Go through the material line by line and copy each one with the word "Given".

BEGIN AVAILABLE RECORDS

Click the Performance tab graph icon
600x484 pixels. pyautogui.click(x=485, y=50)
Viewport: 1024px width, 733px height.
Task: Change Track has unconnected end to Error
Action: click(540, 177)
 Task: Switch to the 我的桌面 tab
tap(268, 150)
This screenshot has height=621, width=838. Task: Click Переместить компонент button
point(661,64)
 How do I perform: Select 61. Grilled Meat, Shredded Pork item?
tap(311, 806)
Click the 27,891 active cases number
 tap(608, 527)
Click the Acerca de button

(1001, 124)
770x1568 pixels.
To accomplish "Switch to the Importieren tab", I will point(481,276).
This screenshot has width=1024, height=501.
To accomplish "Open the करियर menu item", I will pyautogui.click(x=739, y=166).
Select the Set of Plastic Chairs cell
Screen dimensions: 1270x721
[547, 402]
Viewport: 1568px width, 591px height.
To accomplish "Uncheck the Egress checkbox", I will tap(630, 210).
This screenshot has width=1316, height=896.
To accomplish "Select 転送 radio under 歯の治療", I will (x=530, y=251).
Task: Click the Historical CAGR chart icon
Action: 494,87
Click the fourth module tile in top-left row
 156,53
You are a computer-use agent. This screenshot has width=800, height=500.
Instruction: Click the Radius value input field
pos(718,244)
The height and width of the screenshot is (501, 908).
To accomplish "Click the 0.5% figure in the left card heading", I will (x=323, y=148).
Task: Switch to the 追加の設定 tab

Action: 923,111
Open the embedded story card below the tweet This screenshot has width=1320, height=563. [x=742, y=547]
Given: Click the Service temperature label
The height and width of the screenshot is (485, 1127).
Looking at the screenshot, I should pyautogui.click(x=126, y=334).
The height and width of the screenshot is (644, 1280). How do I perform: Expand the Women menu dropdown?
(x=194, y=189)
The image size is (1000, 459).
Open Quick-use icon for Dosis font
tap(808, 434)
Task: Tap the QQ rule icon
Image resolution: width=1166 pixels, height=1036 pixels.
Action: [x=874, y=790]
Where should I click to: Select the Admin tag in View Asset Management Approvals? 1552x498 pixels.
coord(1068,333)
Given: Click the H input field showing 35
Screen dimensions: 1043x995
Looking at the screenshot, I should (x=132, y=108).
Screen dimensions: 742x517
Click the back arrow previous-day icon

END AVAILABLE RECORDS

__TASK ANSWER__:
Given: Click the Service temperature label
Given: Click the H input field showing 35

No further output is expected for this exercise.